= Alexander Mishnaevski =

Russian violist

Alexander Mishnaevski is a Russian violist.

== Early life ==
Born in Moscow, Mishnaevski began studying the violin at age six at the renowned Central Music School of Moscow Tchaikovski Conservatory. Mishnaevski emigrated to the United States in 1973 where he lived in New York City and graduated from Juilliard School of Music while studying with the legendary Dorothy Delay. At Juilliard, Mishnaevski changed from violin to viola at the suggestion of Isaac Stern.

== Emigration ==
Mishnaevski became an American Citizen in 1983 and joined the Detroit Symphony Orchestra as Principal Violist in 1986. Prior to joining the DSO, Mishnaevski held the position of Principal Violist at the New York Chamber Orchestra, the New York Pro Arte Ensemble, Montreal’s McGill Chamber Orchestra and Orquestra Sinfonica de Xalapa in Mexico.

== Playing career ==

=== Collaboration ===
Mishnaevski's international performance experience of chamber music concerts and recitals have allowed him to collaborate on projects with eminent players including Isaac Stern, Schlomo Mintz, Joseph Silverstein, Schmuel Ashkenazy, Franz Helmerson, Joseph Swenson and the Colorado Quartet.
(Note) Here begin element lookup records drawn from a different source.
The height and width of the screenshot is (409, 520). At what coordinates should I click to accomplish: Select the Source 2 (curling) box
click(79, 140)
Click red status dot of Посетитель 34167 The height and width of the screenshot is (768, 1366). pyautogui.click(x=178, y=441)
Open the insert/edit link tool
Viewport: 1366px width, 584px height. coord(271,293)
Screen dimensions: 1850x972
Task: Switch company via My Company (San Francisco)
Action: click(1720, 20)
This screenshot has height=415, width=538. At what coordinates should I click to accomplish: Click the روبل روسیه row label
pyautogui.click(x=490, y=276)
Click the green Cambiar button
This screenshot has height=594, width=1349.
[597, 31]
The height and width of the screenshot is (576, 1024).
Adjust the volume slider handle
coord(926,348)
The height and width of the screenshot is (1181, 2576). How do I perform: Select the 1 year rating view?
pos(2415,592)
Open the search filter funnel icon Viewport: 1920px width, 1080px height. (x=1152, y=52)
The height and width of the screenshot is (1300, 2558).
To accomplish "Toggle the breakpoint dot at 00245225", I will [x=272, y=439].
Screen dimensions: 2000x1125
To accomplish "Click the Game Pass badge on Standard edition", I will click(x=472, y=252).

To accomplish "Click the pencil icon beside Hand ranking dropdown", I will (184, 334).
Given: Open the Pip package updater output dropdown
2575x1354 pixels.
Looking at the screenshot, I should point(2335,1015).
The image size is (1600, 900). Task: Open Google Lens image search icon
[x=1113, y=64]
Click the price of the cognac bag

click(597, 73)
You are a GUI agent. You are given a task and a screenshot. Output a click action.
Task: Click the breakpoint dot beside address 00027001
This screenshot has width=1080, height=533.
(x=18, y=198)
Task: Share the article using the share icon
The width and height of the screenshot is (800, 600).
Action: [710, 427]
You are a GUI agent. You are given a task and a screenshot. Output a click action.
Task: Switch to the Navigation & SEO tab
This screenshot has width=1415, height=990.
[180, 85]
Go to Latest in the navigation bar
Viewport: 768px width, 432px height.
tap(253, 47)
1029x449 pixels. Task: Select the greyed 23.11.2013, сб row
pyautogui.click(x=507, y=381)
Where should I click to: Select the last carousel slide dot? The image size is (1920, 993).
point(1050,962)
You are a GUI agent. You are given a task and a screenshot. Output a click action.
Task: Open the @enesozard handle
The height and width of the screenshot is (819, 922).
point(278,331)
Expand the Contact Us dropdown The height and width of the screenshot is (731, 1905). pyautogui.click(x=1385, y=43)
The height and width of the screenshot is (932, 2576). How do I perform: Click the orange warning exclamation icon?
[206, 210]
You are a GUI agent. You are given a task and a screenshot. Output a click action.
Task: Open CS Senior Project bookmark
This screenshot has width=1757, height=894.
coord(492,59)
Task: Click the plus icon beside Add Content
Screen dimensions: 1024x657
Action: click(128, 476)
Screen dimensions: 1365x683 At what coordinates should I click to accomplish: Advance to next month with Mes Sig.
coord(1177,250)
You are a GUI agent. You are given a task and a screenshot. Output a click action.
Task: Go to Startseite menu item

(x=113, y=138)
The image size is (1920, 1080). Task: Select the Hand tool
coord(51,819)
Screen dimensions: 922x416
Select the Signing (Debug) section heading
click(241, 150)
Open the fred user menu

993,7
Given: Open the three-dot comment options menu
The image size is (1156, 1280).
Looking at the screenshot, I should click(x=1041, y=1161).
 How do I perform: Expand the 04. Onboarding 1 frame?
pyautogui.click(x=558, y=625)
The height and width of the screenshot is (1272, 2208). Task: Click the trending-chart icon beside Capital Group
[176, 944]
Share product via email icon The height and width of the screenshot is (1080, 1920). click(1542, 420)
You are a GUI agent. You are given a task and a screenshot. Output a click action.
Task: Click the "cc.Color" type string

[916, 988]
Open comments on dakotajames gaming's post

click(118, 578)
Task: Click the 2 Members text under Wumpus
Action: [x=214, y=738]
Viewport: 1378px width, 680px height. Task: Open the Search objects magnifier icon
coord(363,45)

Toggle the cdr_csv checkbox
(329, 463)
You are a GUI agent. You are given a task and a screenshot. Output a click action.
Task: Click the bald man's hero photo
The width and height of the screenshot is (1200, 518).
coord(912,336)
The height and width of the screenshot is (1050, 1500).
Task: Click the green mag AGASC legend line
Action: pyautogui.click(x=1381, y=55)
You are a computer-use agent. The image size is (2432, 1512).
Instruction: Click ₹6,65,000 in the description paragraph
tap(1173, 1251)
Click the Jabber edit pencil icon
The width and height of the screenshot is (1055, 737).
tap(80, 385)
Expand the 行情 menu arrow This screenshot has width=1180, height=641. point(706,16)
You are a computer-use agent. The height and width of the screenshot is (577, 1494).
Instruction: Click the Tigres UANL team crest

As a soloist, Mishnaevski has appeared with the DSO, New York City Symphony, the Oklahoma Symphony, Queens Symphony Orchestra (New York), the New Jersey State Symphony, Orquestra Sinfonica de Xalapa, the Taipei Symphony and the Singapore Symphony. He has also performed in Korea and Hong Kong.

=== Current works ===
Locally, he runs a private studio and also performs with symphony orchestras in Windsor, Southfield, Grosse Pointe and Dearborn. Mishnaevski has taught master classes and workshops in the U.S., Canada, Singapore, Taiwan, Korea, Hong, Kong, and Mexico.